## WHAT YOU NEED TO DO
Where a line of the data holds the word "Tools", copy that line.

## DATA FOR ANALYSIS
- - -

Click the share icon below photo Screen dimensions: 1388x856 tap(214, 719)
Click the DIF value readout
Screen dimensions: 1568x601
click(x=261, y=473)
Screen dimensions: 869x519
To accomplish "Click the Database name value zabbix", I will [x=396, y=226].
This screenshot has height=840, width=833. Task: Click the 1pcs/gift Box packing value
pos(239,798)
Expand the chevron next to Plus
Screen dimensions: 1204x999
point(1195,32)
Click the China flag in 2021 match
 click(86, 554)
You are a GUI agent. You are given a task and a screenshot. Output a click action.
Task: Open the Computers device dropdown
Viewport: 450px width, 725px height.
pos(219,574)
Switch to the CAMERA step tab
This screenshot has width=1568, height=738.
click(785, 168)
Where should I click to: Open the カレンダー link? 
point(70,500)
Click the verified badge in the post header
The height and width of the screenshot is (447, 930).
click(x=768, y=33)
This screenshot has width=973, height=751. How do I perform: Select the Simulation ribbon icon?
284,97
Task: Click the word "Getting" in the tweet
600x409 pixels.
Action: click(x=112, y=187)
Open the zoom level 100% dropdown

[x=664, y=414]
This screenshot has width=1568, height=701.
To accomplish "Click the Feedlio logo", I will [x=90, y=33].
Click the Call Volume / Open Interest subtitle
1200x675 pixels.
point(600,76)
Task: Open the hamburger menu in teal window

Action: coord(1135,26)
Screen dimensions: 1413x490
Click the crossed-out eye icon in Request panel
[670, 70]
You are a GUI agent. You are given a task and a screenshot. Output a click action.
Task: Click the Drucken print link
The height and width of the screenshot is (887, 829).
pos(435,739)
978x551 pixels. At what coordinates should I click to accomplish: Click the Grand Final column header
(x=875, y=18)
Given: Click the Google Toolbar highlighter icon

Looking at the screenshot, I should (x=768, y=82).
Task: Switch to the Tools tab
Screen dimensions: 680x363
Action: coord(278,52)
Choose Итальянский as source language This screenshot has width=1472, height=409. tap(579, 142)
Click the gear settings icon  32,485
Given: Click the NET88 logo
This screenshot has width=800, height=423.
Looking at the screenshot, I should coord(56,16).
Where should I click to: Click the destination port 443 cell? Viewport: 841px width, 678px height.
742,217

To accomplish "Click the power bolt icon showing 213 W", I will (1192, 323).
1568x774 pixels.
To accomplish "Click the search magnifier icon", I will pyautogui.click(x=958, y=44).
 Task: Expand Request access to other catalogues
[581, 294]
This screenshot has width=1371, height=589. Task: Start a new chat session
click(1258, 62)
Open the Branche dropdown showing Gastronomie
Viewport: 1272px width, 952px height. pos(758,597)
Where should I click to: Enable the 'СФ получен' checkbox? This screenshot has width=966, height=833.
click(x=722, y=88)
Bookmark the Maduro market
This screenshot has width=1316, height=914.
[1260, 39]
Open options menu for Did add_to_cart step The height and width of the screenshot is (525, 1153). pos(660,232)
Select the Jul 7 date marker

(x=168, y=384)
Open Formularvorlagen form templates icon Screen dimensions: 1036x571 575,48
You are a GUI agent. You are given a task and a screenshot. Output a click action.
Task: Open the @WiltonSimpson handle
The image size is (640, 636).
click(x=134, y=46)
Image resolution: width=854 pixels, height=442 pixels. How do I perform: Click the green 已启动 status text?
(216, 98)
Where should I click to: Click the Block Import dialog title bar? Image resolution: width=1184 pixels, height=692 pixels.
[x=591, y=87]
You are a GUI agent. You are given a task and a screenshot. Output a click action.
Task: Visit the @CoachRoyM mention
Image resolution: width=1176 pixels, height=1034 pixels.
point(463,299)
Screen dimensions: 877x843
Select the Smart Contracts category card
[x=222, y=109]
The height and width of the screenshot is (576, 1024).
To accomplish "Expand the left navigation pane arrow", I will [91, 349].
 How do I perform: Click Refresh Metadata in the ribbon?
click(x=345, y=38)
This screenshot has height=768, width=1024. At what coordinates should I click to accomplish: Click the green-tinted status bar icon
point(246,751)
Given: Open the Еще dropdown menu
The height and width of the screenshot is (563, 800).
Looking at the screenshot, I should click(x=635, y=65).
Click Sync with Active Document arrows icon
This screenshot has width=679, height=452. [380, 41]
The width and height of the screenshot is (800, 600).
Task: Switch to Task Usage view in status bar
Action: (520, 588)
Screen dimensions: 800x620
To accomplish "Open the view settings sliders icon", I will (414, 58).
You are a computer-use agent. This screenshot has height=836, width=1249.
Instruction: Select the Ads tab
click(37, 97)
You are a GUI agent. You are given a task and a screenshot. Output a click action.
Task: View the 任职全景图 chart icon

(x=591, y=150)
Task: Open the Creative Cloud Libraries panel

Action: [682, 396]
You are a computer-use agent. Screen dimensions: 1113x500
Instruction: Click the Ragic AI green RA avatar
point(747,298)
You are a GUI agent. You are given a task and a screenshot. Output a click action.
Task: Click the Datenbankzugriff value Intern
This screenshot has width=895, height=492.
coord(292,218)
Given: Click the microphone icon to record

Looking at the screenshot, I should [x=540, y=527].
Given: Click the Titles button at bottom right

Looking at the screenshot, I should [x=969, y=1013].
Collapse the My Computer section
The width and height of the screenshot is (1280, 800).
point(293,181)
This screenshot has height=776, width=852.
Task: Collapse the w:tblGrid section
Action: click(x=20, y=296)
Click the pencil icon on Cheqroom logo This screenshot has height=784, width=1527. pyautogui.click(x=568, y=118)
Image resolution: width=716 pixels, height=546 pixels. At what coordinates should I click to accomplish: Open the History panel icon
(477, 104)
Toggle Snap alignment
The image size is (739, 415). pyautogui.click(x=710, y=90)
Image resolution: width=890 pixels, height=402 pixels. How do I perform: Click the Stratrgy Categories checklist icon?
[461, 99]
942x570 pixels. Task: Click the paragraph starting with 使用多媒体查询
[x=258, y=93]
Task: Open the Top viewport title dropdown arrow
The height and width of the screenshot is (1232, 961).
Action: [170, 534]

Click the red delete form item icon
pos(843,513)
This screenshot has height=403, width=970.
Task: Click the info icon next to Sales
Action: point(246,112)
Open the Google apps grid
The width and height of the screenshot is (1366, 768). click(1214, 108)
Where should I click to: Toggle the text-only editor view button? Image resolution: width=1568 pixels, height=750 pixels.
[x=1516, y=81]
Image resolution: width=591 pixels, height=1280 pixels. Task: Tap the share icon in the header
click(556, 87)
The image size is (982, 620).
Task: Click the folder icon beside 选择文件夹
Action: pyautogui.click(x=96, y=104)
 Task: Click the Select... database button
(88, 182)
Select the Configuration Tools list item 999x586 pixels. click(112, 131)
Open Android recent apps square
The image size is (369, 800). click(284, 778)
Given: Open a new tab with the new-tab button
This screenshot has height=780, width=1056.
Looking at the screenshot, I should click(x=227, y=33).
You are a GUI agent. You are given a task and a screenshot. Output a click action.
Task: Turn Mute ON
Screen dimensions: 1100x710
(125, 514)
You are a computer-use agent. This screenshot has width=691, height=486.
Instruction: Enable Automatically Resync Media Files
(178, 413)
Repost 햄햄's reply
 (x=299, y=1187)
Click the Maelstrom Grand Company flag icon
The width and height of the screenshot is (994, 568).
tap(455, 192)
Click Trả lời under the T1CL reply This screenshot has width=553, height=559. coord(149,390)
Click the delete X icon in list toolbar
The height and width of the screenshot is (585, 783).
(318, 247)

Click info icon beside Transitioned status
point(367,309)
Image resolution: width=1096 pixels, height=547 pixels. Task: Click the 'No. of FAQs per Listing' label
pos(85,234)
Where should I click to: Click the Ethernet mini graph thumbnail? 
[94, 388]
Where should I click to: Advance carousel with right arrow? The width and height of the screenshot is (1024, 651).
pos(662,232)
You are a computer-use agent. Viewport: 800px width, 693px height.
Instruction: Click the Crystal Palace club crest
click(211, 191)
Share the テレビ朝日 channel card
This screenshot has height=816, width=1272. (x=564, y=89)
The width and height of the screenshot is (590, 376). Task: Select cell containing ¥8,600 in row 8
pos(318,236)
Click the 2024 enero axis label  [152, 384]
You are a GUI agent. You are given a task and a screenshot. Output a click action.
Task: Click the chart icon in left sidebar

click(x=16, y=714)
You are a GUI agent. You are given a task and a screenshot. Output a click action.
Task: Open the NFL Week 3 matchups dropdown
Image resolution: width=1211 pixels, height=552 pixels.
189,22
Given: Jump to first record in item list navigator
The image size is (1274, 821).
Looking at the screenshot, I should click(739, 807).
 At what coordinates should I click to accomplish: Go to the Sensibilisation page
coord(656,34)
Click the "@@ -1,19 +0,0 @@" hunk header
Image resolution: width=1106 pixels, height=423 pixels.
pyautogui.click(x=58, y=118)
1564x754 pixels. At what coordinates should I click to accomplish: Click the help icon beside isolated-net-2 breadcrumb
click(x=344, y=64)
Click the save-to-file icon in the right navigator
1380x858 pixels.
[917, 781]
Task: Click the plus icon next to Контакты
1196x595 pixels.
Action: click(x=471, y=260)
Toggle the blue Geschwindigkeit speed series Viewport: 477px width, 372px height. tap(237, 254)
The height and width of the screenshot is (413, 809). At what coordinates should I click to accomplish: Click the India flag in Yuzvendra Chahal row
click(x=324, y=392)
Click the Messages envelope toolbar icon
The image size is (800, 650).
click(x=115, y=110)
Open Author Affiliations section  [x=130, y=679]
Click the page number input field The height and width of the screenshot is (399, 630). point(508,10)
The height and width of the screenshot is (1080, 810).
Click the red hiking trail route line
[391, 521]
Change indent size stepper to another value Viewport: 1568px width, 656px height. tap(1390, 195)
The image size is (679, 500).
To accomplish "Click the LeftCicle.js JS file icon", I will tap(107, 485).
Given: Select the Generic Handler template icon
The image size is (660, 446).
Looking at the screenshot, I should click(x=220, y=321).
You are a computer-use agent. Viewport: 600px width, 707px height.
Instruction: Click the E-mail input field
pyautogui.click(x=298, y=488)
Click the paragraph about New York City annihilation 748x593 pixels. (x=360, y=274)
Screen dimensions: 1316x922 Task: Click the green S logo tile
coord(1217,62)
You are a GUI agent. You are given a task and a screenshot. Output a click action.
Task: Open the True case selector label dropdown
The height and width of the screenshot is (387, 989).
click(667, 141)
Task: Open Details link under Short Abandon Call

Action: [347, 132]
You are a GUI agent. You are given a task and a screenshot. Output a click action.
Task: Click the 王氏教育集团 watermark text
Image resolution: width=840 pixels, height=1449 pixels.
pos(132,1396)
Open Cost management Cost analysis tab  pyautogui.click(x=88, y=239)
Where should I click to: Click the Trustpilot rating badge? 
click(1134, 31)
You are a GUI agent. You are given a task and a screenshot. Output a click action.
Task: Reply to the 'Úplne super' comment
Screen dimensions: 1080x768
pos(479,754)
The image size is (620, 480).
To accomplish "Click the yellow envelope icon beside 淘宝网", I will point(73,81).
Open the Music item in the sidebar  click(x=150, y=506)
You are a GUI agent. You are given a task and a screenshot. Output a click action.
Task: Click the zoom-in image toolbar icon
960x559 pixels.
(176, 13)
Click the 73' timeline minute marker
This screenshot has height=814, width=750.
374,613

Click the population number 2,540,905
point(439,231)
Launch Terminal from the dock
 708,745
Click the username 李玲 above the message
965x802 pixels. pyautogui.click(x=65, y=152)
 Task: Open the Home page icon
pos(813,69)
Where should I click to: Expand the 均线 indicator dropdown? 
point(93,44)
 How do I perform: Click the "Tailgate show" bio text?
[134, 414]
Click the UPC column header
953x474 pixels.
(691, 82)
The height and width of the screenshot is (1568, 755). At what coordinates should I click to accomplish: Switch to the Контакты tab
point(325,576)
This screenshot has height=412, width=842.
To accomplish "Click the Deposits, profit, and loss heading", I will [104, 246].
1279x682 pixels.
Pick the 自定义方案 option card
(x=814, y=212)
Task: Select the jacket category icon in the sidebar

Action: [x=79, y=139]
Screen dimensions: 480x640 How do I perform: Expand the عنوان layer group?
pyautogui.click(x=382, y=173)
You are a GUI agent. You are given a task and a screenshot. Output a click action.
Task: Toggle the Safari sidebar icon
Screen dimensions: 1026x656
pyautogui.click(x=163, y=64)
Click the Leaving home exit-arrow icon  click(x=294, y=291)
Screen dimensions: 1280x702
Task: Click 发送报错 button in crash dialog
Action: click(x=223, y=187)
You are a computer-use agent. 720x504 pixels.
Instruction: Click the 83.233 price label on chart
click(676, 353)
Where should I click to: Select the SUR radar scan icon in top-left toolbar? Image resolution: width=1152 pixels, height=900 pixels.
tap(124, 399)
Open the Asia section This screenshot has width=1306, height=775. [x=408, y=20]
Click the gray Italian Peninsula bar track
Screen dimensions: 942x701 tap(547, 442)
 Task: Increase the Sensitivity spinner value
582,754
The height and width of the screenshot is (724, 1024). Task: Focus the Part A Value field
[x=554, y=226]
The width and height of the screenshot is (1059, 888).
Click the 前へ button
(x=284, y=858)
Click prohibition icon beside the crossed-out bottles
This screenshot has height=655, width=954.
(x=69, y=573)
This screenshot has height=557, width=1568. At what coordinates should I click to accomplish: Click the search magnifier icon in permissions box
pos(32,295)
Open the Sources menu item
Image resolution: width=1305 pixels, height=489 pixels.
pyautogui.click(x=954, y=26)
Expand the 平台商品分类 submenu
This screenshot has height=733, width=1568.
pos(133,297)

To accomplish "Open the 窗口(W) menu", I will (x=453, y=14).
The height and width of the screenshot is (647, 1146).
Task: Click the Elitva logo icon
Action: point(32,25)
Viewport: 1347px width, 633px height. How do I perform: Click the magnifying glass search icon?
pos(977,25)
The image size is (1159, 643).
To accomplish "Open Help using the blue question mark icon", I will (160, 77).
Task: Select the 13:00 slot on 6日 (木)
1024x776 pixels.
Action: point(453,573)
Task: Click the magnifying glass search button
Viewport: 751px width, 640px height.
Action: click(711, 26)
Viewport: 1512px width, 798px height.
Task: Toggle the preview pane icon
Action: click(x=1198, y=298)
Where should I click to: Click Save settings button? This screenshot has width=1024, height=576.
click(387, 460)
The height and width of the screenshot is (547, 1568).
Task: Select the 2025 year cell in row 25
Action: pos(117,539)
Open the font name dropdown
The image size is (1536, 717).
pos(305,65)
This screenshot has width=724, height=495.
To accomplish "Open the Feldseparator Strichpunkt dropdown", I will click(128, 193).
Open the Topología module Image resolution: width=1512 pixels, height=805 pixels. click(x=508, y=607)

- - -

## TASK RESULT
Task: Switch to the Tools tab
Select the Configuration Tools list item 999x586 pixels. click(112, 131)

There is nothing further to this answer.